Your instructions: Scan the data below and work out how many of its lines contain the word "arrow". Give only that number.

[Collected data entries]
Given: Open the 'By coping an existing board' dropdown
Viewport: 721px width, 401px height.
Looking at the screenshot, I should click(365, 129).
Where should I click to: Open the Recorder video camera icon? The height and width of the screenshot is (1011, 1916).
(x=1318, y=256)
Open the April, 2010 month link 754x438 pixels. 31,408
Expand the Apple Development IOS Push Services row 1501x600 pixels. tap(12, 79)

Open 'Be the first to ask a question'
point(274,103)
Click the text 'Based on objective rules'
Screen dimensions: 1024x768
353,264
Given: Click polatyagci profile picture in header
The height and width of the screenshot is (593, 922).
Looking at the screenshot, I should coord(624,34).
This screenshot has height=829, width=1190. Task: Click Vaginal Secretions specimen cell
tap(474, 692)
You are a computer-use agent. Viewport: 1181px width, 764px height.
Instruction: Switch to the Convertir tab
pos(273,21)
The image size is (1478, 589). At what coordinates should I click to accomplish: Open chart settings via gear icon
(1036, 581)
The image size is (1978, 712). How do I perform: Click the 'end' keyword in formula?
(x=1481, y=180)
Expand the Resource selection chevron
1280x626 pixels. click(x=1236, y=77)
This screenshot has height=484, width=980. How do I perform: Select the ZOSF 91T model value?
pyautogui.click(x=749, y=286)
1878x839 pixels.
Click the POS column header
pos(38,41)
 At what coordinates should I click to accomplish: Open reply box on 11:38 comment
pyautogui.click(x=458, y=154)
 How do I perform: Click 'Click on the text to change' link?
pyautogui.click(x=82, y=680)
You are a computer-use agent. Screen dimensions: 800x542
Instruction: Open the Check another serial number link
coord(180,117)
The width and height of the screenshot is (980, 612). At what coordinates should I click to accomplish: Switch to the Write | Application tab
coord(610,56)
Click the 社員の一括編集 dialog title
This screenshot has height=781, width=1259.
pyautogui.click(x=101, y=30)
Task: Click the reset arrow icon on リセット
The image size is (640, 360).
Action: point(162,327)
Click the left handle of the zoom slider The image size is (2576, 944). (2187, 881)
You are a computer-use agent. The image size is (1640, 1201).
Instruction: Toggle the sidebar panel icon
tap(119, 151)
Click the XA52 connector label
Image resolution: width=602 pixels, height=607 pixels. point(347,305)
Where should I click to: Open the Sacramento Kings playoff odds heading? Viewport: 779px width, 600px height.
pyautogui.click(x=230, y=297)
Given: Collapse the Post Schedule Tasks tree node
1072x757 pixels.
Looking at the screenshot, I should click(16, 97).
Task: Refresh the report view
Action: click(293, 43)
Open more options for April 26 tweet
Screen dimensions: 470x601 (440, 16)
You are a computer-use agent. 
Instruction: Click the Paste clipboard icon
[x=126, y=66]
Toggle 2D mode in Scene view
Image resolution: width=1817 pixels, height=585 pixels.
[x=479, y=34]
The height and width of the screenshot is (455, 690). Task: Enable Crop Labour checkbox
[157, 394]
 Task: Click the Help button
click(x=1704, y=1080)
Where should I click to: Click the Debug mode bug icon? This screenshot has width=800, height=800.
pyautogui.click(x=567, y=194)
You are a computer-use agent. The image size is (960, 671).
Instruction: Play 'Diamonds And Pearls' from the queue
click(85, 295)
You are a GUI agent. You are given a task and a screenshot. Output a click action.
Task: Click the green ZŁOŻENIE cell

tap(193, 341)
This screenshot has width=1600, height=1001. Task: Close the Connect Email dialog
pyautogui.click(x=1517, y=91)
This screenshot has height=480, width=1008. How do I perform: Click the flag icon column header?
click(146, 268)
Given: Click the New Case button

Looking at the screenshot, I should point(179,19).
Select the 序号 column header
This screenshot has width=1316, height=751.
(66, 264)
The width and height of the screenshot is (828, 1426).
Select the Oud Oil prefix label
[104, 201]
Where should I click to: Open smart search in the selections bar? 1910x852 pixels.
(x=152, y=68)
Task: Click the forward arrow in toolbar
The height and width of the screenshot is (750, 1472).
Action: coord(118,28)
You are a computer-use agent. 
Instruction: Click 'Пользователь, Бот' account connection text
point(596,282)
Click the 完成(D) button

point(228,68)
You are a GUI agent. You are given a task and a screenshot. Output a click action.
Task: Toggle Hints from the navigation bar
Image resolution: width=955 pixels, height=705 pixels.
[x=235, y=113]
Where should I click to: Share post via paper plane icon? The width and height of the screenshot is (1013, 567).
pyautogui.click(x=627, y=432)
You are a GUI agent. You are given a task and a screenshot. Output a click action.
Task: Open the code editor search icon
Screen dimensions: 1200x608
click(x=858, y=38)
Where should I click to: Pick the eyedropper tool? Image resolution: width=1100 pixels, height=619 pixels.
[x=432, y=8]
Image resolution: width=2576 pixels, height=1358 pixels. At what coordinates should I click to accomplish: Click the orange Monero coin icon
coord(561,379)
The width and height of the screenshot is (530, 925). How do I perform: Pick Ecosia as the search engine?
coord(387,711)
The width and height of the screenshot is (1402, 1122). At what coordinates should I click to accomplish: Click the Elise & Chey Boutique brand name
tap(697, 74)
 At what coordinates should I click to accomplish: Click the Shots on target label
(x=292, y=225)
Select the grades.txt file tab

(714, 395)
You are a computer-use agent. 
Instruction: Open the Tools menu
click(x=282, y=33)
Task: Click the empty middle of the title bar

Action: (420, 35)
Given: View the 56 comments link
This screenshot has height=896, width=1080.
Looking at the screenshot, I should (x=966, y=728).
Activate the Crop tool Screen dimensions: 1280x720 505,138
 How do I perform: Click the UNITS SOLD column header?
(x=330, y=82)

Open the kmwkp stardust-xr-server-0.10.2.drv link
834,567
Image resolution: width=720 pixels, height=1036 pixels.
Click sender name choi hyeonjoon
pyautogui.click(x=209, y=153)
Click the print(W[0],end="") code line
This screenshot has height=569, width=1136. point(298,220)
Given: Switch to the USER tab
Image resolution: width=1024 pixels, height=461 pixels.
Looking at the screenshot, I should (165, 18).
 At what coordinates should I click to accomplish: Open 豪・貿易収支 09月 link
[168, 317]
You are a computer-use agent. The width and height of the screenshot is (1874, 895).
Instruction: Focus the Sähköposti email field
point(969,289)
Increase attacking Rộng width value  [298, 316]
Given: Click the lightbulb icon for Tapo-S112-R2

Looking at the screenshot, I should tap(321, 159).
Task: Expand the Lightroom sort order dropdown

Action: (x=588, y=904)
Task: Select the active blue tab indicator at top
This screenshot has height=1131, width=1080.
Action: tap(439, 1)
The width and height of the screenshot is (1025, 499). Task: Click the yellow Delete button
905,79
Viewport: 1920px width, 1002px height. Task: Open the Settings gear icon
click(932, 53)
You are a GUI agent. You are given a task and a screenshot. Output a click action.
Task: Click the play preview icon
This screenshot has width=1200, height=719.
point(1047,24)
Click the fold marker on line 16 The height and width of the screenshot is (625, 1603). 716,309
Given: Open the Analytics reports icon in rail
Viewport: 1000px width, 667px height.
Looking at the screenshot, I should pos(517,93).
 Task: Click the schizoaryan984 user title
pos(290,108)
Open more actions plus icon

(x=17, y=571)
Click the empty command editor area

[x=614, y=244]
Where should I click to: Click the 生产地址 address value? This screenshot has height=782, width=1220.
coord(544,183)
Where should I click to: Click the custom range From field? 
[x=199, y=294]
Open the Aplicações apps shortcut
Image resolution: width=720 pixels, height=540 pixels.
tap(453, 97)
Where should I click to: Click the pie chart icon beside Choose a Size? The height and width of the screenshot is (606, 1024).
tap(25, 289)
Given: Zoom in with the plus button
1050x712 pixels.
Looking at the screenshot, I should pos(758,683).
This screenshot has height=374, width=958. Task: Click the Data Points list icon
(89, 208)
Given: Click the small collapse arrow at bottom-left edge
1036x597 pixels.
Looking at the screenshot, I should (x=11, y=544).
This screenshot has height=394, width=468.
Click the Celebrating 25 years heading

Exercise response: 3